In my family my Mom ALWAYS got the New or Nused car and we got her hand-me-down. Then when we had enough money we bought our own car.
I bought my first car in 1993, a 1984 Ford Escort, for $1200. Then had to pay for repairs (got ripped off), but once fixed, was a great little car, we called it the GoBunny cuz it looked like it was going to die at any minute, but kept going. I bought a newer car in 1994, and sold the Bunny to my sister as her first car which she drove for another year.
When my brother was turning 17 (in 2005) we had an older 1981 car. We needed some painting done, he needed a car. So we bartered. He painted our garage while we were on vacation, and when we came back, as payment, we gave him the 1981 car.
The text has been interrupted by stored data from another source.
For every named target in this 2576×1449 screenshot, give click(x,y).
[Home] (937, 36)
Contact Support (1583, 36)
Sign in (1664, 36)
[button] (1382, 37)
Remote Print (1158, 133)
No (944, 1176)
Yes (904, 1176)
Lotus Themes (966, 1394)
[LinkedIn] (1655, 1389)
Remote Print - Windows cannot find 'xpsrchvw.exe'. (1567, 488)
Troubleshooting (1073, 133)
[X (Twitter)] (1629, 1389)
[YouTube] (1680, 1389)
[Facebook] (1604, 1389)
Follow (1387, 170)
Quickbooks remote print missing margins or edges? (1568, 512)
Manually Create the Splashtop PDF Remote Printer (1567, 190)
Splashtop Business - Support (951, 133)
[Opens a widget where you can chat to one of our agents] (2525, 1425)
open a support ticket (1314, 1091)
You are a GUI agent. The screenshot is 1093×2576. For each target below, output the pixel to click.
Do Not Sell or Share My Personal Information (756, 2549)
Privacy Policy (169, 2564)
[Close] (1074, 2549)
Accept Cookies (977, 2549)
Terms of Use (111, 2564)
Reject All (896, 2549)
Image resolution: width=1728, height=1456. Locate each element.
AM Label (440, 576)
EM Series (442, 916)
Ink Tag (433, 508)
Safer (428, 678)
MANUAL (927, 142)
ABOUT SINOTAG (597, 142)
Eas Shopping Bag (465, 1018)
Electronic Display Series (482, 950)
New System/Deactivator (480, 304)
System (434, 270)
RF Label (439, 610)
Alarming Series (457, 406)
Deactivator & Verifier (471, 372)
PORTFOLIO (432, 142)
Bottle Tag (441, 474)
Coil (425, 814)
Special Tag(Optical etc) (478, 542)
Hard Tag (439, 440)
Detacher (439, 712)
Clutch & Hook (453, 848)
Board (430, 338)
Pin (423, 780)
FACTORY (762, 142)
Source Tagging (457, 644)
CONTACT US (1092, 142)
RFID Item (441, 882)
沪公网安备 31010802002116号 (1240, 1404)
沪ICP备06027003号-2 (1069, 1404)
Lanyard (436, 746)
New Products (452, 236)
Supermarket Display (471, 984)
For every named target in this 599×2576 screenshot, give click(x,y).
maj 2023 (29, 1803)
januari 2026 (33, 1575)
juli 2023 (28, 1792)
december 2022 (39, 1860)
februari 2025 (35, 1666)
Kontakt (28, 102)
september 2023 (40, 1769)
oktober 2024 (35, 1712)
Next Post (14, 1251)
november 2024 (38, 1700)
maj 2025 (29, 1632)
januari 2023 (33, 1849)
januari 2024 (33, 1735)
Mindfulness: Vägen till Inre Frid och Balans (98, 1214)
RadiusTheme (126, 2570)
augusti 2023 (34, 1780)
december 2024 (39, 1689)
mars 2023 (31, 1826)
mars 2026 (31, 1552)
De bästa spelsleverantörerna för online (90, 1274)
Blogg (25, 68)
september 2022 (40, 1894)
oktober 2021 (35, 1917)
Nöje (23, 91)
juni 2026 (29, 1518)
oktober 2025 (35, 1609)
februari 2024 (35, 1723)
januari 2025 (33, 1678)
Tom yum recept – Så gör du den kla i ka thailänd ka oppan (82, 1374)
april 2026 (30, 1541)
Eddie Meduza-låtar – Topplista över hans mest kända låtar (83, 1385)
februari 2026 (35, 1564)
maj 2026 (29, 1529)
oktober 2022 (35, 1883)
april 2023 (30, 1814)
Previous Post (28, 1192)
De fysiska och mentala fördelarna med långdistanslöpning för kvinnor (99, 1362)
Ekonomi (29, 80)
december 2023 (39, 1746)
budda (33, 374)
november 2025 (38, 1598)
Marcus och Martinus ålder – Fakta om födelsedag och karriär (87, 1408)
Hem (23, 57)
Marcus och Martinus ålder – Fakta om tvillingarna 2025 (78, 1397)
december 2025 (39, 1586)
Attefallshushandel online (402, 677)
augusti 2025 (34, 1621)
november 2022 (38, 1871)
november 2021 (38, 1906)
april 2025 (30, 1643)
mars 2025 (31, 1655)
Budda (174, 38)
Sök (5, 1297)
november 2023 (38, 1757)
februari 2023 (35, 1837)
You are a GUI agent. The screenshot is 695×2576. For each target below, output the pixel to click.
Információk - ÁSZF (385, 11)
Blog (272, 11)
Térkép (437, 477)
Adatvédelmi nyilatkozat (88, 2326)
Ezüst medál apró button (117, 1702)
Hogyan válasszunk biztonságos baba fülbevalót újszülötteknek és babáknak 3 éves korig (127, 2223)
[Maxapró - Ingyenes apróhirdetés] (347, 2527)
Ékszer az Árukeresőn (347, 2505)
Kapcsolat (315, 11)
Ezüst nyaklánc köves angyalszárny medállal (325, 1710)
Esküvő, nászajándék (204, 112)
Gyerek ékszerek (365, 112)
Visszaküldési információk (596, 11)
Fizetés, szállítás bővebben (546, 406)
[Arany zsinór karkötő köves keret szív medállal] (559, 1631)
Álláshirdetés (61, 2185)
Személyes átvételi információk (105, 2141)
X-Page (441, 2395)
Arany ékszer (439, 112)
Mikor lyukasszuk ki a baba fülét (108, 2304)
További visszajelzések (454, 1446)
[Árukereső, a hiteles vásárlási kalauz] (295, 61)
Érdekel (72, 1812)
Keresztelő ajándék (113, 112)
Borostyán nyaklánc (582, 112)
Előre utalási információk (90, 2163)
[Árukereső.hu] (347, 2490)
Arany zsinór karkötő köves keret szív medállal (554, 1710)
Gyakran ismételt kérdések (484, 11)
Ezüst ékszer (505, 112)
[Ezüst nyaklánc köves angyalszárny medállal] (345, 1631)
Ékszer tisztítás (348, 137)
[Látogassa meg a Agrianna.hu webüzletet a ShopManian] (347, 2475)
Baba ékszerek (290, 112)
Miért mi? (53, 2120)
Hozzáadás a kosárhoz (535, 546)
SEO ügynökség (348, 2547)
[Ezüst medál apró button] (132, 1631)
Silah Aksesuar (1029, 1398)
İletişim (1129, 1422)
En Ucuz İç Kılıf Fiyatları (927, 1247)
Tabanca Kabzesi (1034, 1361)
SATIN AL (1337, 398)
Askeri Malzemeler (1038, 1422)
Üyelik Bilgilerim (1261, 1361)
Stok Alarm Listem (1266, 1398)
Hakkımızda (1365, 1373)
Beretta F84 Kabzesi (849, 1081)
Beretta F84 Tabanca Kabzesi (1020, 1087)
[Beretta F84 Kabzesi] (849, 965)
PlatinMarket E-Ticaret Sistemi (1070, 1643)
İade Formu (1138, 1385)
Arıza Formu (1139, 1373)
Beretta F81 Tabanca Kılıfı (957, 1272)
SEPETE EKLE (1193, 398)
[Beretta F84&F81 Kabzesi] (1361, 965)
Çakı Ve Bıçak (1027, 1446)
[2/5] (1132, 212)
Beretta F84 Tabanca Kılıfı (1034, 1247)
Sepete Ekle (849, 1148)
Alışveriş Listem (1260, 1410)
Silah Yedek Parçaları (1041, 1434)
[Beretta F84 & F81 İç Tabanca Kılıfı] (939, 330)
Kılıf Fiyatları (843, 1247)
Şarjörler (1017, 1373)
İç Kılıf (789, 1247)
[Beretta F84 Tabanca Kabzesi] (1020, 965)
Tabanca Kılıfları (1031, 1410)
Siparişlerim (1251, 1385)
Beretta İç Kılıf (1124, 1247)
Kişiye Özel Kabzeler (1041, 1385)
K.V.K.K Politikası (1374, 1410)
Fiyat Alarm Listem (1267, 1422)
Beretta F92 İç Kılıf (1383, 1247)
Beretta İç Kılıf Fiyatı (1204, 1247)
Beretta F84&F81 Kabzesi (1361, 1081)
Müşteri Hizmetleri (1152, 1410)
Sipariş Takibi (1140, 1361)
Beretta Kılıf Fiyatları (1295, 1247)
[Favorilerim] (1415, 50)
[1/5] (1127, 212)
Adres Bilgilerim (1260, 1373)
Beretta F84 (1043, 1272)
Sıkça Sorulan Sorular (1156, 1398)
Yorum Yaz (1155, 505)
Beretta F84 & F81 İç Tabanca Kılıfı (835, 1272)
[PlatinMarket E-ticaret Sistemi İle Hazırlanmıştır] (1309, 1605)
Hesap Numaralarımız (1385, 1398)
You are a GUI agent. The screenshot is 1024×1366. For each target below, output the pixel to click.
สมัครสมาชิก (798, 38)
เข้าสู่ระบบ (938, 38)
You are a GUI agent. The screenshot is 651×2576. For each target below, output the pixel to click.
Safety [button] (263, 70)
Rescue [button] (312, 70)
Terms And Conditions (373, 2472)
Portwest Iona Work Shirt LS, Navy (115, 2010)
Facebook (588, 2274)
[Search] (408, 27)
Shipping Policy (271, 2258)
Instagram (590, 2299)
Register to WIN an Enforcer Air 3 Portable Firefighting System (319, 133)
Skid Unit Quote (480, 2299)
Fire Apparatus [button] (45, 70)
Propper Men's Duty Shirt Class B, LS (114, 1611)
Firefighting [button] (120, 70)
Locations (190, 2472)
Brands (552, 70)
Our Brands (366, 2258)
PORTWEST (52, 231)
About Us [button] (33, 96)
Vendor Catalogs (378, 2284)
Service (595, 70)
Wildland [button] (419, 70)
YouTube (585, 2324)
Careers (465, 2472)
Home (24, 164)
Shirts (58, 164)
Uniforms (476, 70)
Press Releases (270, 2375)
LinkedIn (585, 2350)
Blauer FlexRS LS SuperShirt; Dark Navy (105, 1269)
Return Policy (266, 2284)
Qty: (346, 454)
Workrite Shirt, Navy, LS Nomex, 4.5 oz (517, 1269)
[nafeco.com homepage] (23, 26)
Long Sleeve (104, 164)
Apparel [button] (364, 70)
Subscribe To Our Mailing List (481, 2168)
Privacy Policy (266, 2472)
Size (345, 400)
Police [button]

He just graduated college and he's still driving the same car...
I was given a used car that my parents bought especially for me when I got my license that I drove to get to school and back, choir and drama shows etc. When I graduated from high school, shortly after starting classes at the community college and getting a job my parents bought me a brand new car that I had to pay them back for.
The first car was a bit of a neccesity, I could not drive either of the family cars as they were both sticks and I have a knee problem that prevents me from controlling the clutch. Believe me..we tried. The used car died, gas tank cracked and at the end I would have to turn the heater on to keep it from overheating when going up hills because the radiator also died so I had to have a new car to get anywhere safely. I had to pay for part of my gas, becuase some was used to get to school and work and not all of it was play, but I think my parents paid for insurance.
So long as they are doing good in school full time I'm not going to expect them to pay for their car etc. If they drop to part time school, start getting bad grades etc then they better get a job and pay their fair share.